SOURCE MATERIAL
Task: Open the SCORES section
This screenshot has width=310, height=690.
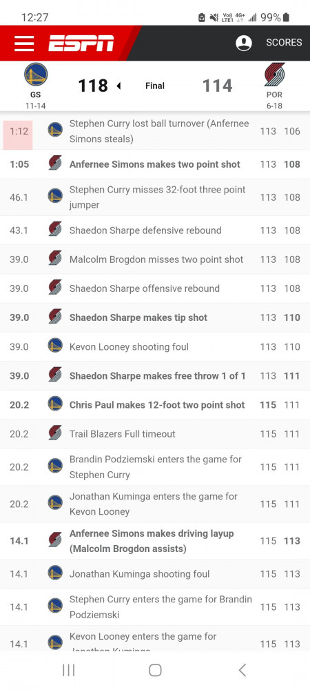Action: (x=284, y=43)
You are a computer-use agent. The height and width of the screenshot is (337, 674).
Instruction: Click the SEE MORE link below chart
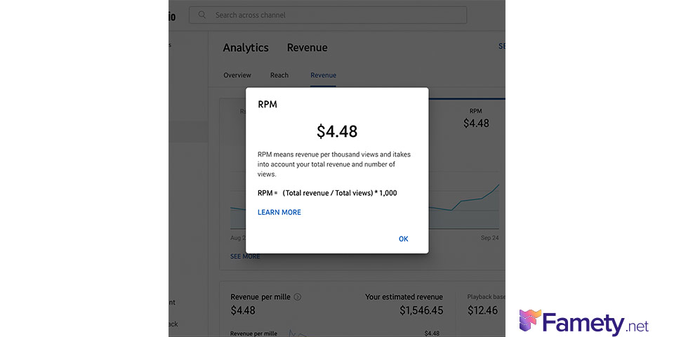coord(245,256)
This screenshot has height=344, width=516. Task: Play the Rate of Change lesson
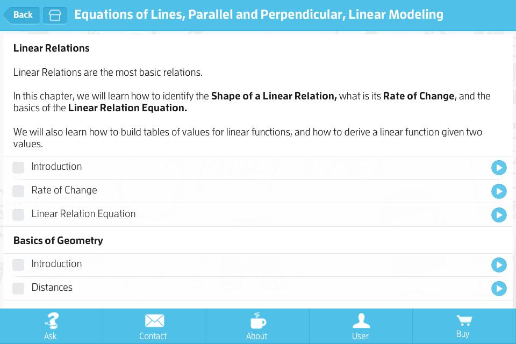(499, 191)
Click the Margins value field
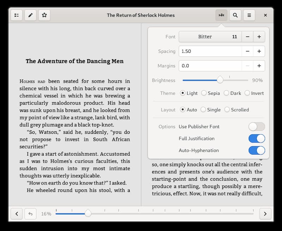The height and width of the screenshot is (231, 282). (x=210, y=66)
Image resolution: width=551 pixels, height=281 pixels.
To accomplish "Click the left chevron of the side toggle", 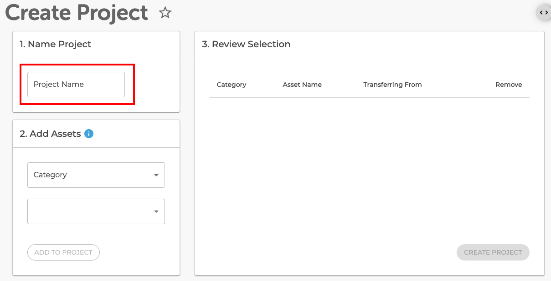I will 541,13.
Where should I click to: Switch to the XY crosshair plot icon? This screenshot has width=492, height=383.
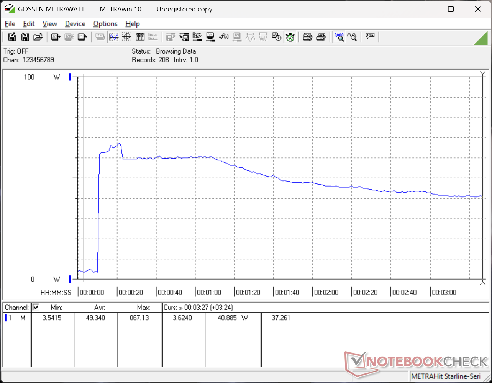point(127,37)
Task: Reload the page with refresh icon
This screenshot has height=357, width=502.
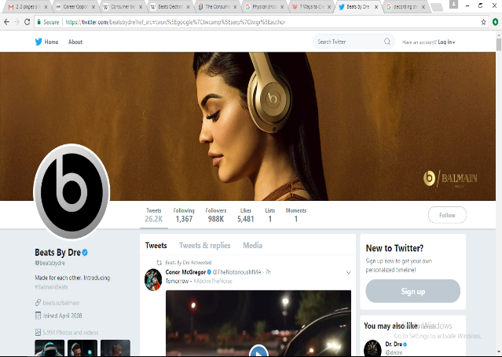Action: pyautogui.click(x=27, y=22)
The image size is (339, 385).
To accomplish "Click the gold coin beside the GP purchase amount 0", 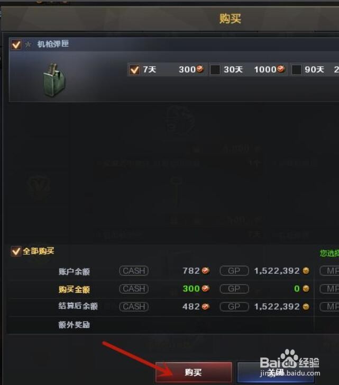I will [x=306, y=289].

PROBLEM
Beginning with the first line of the entries above, repeat each line word for word until the line with "Image resolution: width=551" has been given too. Omit the pictures.

YOUR RESPONSE
Task: Open the SCORES section
This screenshot has width=310, height=690.
Action: (x=284, y=43)
You are a computer-use agent. The height and width of the screenshot is (337, 674).
Instruction: Click the SEE MORE link below chart
coord(245,256)
This screenshot has height=344, width=516. Task: Play the Rate of Change lesson
(499, 191)
Click the Margins value field
The height and width of the screenshot is (231, 282). (x=210, y=66)
Image resolution: width=551 pixels, height=281 pixels.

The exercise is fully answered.